[X86] Replace (v)palignr intrinsics with generic shuffles (Clang)
AbandonedPublic

Authored by RKSimon on Mar 12 2015, 10:48 AM.

Details

Summary

The (v)palignr instructions are currently described using builtin intrinsics although the x86 shuffle lowering code now correctly identifies them.

This patch replaces the builtins with generic __builtin_shufflevector calls. I'll be posting a LLVM equivalent patch shortly.

Diff Detail

Repository
rL LLVM
RKSimon retitled this revision from to [X86] Replace (v)palignr intrinsics with generic shuffles (Clang).Mar 12 2015, 10:48 AM
RKSimon updated this object.
RKSimon edited the test plan for this revision. (Show Details)
RKSimon set the repository for this revision to rL LLVM.
RKSimon added a subscriber: Unknown Object (MLST).

We've always been sending shuffles to the backend.

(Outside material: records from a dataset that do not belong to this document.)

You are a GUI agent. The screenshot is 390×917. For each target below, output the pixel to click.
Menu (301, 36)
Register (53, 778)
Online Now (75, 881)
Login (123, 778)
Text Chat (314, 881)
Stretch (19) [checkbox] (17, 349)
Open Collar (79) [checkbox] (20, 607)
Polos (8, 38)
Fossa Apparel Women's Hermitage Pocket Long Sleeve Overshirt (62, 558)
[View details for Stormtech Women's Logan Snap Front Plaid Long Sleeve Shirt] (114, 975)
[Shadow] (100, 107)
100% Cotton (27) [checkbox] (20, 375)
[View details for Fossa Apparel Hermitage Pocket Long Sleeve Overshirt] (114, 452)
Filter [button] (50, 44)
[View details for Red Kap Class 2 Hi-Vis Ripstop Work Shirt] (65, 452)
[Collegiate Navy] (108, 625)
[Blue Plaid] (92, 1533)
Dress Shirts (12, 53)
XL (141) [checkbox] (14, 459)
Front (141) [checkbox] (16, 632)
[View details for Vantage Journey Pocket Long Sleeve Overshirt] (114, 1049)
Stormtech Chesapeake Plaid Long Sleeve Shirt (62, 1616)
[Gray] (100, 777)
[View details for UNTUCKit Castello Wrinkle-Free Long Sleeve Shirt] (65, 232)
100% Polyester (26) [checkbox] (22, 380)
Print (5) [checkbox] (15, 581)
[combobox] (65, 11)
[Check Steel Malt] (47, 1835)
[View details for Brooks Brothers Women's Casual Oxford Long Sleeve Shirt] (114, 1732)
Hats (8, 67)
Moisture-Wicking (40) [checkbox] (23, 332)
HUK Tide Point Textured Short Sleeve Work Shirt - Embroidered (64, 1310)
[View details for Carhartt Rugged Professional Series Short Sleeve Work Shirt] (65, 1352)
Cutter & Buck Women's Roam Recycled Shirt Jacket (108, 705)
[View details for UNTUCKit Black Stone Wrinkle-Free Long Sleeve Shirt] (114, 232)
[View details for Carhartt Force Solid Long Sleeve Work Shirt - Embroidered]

We just generated the shuffles in CGBuiltin instead of the header.

I'm not sure I like completely losing the type system on the immediate. Theoretically with the code in CGBuiltin we could at least get a truncation warning if the immediate was larger than a byte. Though I'm not sure that warning is on by default. Really I wish we could check the immediates for illegal values on all of these macros and deliver nice messages to the user. I think gcc does check a lot of them.

We've always been sending shuffles to the backend. We just generated the shuffles in CGBuiltin instead of the header.

Hi Craig, yes, I was hoping that this patch would get us to the point that we could get rid of even that - or is the CGBuiltin stage good enough do you think?

I'm not sure I like completely losing the type system on the immediate. Theoretically with the code in CGBuiltin we could at least get a truncation warning if the immediate was larger than a byte. Though I'm not sure that warning is on by default. Really I wish we could check the immediates for illegal values on all of these macros and deliver nice messages to the user. I think gcc does check a lot of them.

Short of adding static_assert I'm not sure of the best way of doing this. We're in a position at the moment of having some of the intrinsics already converted over to pure __builtin_shufflevector implementations despite having a similar problem - the slldq/srldq byte shifts come to mind which are pretty similar to alignr.

RKSimon abandoned this revision.Mar 29 2015, 4:19 AM

Abandoning this ticket - as Craig said we're creating shuffles internally which is good enough.